Directive
Update the records from their start through the line that contains "coord(879,89)", replacing "Instruction" with "Directive" and keeping everything else unchanged. Return only those lines.

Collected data
+ + +

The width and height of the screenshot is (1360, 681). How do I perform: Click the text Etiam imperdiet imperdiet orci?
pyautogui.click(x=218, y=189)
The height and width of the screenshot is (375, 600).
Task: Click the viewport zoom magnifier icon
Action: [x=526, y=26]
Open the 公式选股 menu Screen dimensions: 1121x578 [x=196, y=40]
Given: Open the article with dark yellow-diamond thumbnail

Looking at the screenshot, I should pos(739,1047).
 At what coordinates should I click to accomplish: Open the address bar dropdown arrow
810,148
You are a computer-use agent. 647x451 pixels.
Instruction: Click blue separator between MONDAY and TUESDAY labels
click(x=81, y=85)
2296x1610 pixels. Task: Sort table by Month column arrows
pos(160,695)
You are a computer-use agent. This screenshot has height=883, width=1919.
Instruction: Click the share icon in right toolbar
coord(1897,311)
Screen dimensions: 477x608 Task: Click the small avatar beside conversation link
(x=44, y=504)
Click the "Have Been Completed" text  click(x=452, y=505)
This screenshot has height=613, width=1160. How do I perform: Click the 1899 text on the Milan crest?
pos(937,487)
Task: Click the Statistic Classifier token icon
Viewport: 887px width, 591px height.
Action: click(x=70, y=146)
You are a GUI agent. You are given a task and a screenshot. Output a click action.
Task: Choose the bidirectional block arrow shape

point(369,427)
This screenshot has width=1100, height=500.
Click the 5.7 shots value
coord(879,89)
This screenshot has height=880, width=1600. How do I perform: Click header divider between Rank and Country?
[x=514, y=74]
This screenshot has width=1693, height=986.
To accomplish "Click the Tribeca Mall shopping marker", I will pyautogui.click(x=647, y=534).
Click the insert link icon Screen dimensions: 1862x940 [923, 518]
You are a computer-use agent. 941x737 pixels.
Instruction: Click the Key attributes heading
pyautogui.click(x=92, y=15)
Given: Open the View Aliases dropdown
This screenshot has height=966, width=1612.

+ + +

Task response
The width and height of the screenshot is (1360, 681). How do I perform: Click the text Etiam imperdiet imperdiet orci?
pyautogui.click(x=218, y=189)
The height and width of the screenshot is (375, 600).
Task: Click the viewport zoom magnifier icon
Action: [x=526, y=26]
Open the 公式选股 menu Screen dimensions: 1121x578 [x=196, y=40]
Given: Open the article with dark yellow-diamond thumbnail

Looking at the screenshot, I should pos(739,1047).
 At what coordinates should I click to accomplish: Open the address bar dropdown arrow
810,148
You are a computer-use agent. 647x451 pixels.
Directive: Click blue separator between MONDAY and TUESDAY labels
click(x=81, y=85)
2296x1610 pixels. Task: Sort table by Month column arrows
pos(160,695)
You are a computer-use agent. This screenshot has height=883, width=1919.
Directive: Click the share icon in right toolbar
coord(1897,311)
Screen dimensions: 477x608 Task: Click the small avatar beside conversation link
(x=44, y=504)
Click the "Have Been Completed" text  click(x=452, y=505)
This screenshot has height=613, width=1160. How do I perform: Click the 1899 text on the Milan crest?
pos(937,487)
Task: Click the Statistic Classifier token icon
Viewport: 887px width, 591px height.
Action: click(x=70, y=146)
You are a GUI agent. You are given a task and a screenshot. Output a click action.
Task: Choose the bidirectional block arrow shape

point(369,427)
This screenshot has width=1100, height=500.
Click the 5.7 shots value
coord(879,89)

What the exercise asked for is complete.